The agent observes the game state (hand cards, jokers, economy, blind targets, deck composition, shop contents), encodes it into an 814-dimensional vector, and uses a PPO neural network to select actions. A sophisticated heuristic layer validates and enhances the network's decisions with Balatro-specific domain knowledge — optimal hand selection, joker ordering, consumable usage, pack evaluation, and economy management.
Balatro Game
|
| JSON-RPC 2.0 (BalatroBot mod)
v
Game State Encoder (814-dim vector)
|
v
PPO Neural Network (shared trunk + 3 policy heads)
|
v
Action Mask (domain knowledge biasing)
|
v
Heuristic Validator (hand eval, scoring math, economy guards)
|
v
API Action Command --> Balatro Game
Balatron uses a hybrid architecture that combines neural network learning with hard-coded Balatro expertise:
| Layer | Responsibility | Examples |
|---|---|---|
| Neural Network | Strategic decisions under uncertainty | When to reroll, which jokers to prioritize, when to leave the shop, blind skip timing |
| Action Mask | Logit biasing to guide exploration | Boost scoring jokers in shop, suppress bad jokers, penalize unaffordable items |
| Heuristic Guards | Validate and override bad decisions | Block selling your only joker, prevent buying when it tanks interest, force-buy Blueprint/Brainstorm, auto-buy Hermit, Soul card priority in packs |
| Scoring Engine | Full Balatro math for hand evaluation | Compute exact scores with joker effects, retriggers, editions, enhancements, boss debuffs |
| Strategic Advisor | Optimal hand/discard selection | plan_optimal_action() — evaluates all possible plays against blind target with draw probability |
Input (814) --> Shared Trunk (814 -> 768 -> 768 -> 512)
|
|--> Play Head (512 -> 256 -> 45) -- SELECTING_HAND state
|--> Shop Head (512 -> 256 -> 45) -- SHOP state
|--> Blind Head (512 -> 128 -> 45) -- BLIND_SELECT state
|--> Value Head (512 -> 256 -> 1) -- all states
- 3 policy heads specialized for different game phases — the shop head never sees hand-play decisions and vice versa
- Shared trunk learns representations useful across all phases (joker synergies, economy state, deck composition)
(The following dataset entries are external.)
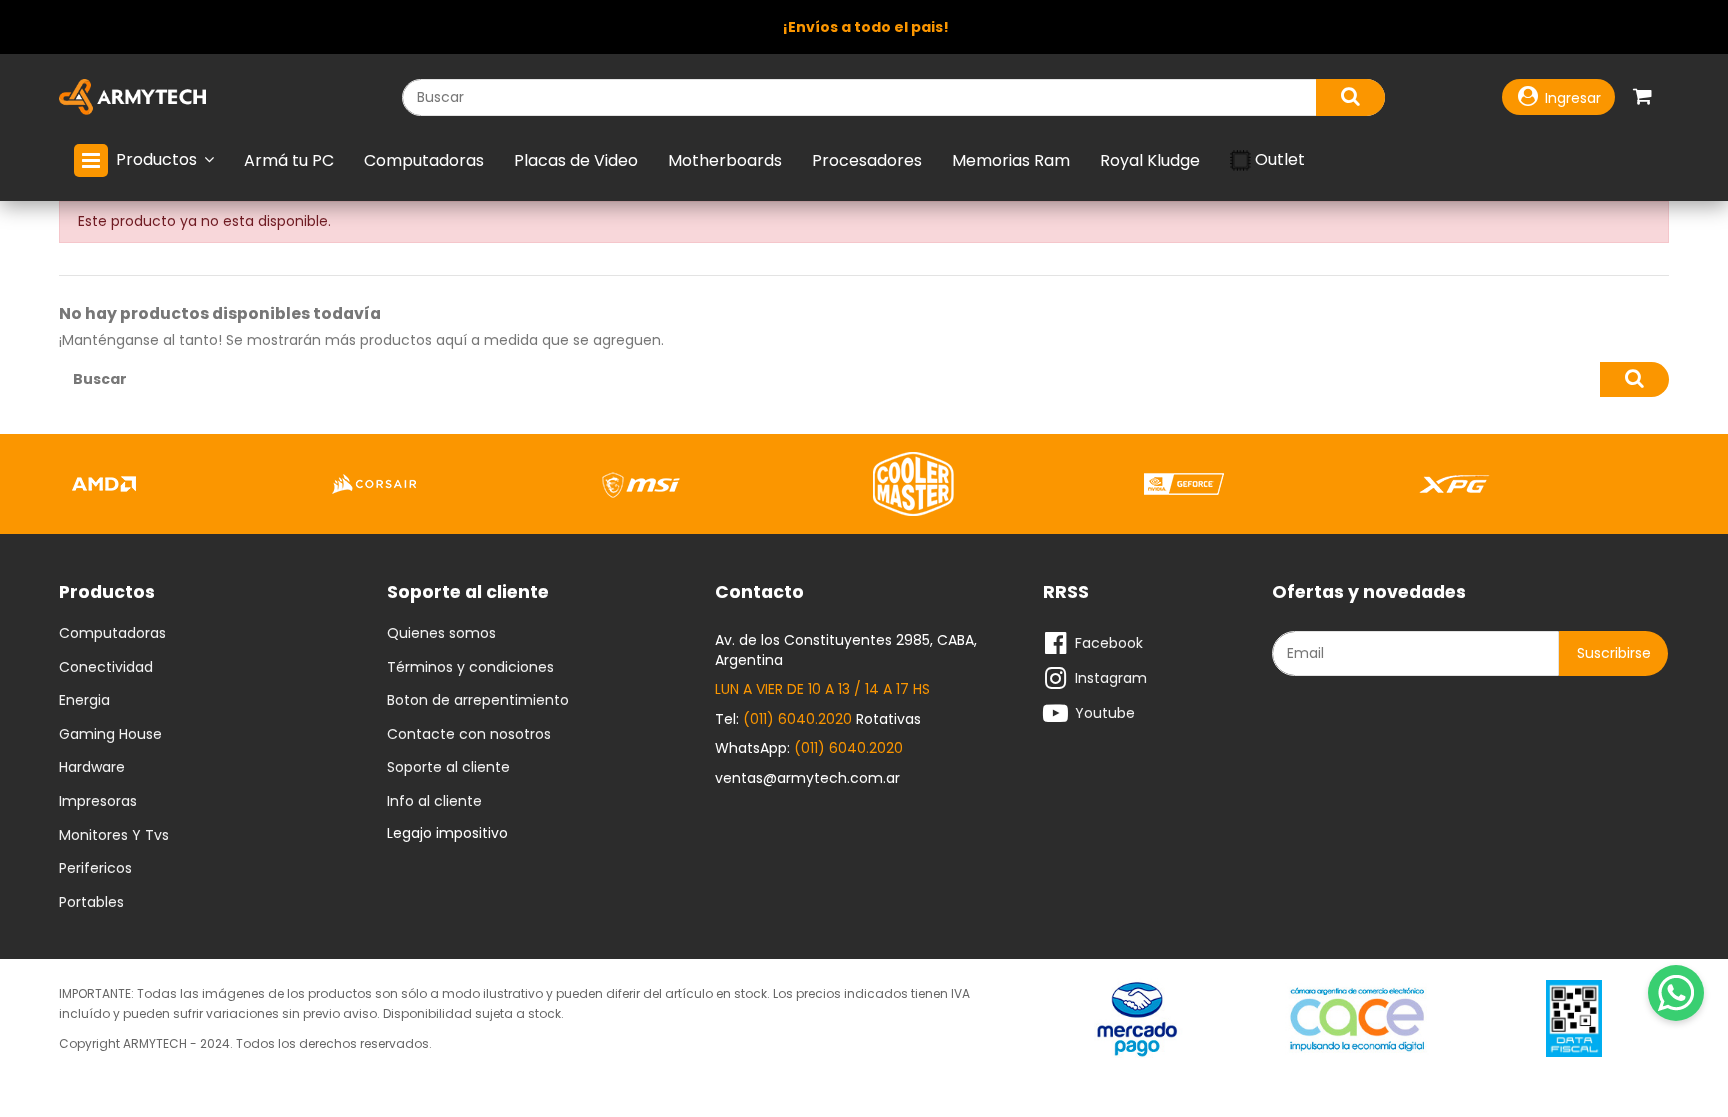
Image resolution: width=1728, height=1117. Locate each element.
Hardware (92, 768)
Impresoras (98, 802)
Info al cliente (434, 802)
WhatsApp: (809, 748)
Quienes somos (441, 634)
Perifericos (95, 869)
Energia (84, 701)
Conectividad (106, 668)
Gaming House (110, 735)
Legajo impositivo (447, 833)
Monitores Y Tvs (114, 836)
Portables (91, 903)
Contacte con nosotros (469, 735)
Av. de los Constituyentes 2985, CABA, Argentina (846, 650)
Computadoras (112, 634)
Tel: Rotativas (818, 719)
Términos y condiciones (470, 668)
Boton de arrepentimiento (478, 701)
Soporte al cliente (448, 768)
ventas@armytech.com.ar (807, 778)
- Layer normalization + SiLU activation for training stability
- Action-conditioned target sampling — after selecting an action type, target logits are masked so only valid targets can be chosen (e.g.,
buy_packcan only target pack slots, not joker slots)
The game state is encoded into an 814-dimensional float vector with careful normalization:
| Section | Dimensions | Contents |
|---|---|---|
| Game Meta | 42 | Ante, round, money (log-scaled), hands/discards left, reroll cost, chips/target (log), boss blind info, blind statuses, joker slots |
| Hand Levels | 79 | 13 poker hand types x (level, chips, mult) + play counts, all normalized |
| Deck Composition | 61 | 52 rank x suit counts + 9 enhancement/seal counters |
| Vouchers | 32 | Binary flags for each voucher owned |
| Joker Slots | 270 | 5 slots x 54-field fingerprint: tier weight, effect flags, values (log-scaled), triggers, edition, modifiers, runtime scaling value |
| Hand Cards | 96 | 12 slots x 8 fields: rank, suit, enhancement, seal, edition, debuffed, base chips, is_face |
| Consumables | 12 | 2 slots x 6 fields: type, key hash, cost, value estimate, needs targeting, is negative |
| Shop Contents | 162 | 3 joker fingerprints + 2 vouchers + 2 packs, all with cost/affordability |
| Pack Cards | 10 | 5 slots x 2 fields for opened booster pack contents |
| Boss Blind | 10 | One-hot category + suit debuff encoding |
| Scoring Context | 40 | Projected scores, risk assessment, hand type features |
Design principle: Jokers are encoded as property fingerprints (what the joker does) rather than joker IDs. This means the network generalizes across jokers with similar effects — it doesn't need to memorize 150 individual joker behaviors, it learns that "x2 mult on face cards" is valuable regardless of which joker provides it.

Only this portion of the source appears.